@Bob_Janke: Me: There's a cold spot I think it's a ghost
Her: You're standing in front of the open refrigerator
Me: OUR REFRIGERATOR IS HAUNTED?!
@lancshotlot: Just accidentally combined "chew the fat" with "shoot the shit". I won't spoil the surprise but neither have a good outcome.
@IamJackBoot: A gathering of crows is called a murder.
A gathering of eagles is called a convocation.
A gathering of old girlfriends is called a mistake,
...a terrible, terrible mistake.
@markydoodoo: [inventing the pelican]
god: ok so we ran out of beaks but i found this traffic cone
@AndrewNadeau0: FRIEND: Don't come on strong.
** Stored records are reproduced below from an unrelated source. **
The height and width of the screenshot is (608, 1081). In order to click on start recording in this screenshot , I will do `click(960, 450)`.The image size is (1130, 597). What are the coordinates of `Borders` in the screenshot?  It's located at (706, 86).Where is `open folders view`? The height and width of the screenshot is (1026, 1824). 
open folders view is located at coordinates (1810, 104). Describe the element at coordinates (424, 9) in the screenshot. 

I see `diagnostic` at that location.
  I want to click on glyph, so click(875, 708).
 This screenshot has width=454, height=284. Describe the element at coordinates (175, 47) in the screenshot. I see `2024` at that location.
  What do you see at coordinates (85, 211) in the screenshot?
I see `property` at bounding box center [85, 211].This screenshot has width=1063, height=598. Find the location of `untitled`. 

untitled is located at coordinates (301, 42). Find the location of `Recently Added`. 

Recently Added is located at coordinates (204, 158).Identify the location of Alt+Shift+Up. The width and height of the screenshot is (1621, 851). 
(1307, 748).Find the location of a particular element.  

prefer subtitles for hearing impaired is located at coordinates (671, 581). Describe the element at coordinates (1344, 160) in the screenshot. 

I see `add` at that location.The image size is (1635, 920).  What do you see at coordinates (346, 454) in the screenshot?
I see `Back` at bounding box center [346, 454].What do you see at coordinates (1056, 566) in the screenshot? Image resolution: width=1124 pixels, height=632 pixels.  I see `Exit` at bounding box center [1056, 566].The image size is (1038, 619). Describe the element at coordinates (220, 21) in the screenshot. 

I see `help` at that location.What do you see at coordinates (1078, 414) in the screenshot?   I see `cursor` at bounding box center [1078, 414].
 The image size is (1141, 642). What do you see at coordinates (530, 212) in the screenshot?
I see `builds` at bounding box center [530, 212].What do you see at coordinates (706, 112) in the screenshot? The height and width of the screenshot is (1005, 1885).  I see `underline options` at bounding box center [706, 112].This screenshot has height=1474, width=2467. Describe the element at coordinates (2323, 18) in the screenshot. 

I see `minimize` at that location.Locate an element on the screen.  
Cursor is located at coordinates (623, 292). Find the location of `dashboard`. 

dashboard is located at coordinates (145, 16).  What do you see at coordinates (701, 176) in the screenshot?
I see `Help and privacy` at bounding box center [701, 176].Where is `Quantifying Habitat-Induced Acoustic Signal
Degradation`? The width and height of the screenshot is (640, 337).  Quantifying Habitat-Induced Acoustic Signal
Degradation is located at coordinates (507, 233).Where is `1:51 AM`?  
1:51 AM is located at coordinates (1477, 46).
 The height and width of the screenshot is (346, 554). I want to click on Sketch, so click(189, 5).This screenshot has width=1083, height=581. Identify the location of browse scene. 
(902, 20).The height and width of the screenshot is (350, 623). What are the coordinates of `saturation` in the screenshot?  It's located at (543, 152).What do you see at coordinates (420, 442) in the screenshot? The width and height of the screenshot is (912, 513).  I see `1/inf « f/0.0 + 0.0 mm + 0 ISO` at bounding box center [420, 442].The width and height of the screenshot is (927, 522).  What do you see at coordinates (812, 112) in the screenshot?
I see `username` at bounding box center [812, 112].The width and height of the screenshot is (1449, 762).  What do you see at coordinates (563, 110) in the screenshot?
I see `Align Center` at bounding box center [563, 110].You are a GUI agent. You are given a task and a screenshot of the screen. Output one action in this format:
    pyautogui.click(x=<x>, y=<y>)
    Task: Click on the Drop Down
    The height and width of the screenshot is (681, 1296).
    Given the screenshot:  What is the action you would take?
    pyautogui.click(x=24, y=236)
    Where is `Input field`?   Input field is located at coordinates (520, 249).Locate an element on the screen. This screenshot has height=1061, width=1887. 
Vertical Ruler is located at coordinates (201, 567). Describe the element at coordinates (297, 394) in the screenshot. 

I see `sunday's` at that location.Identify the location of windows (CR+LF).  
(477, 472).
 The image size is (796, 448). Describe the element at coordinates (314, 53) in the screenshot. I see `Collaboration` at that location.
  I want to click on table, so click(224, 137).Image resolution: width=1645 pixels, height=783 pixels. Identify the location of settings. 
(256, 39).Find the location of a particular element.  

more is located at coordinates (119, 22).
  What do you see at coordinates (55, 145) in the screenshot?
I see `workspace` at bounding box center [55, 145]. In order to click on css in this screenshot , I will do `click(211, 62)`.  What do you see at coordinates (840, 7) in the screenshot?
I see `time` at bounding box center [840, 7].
DATE: Want to try some of my soup?
ME: The spoon is too heavy.
@DonQuickoats: If I had a piranha pond I might ask you to come over and take a close look at the lilypads
@JustDontBugMe: M: MOMMMM, where are the scissors? I just bought a new pair!
Edward Scissorhands: You mean these?
M: Yesss! Could you just stop stealing my scissors every time you break a nail?!
@Lhlodder: My daughter found a dinosaur bone in the grass at her preschool and IT IS NOT A STICK. Do not even think about telling her otherwise!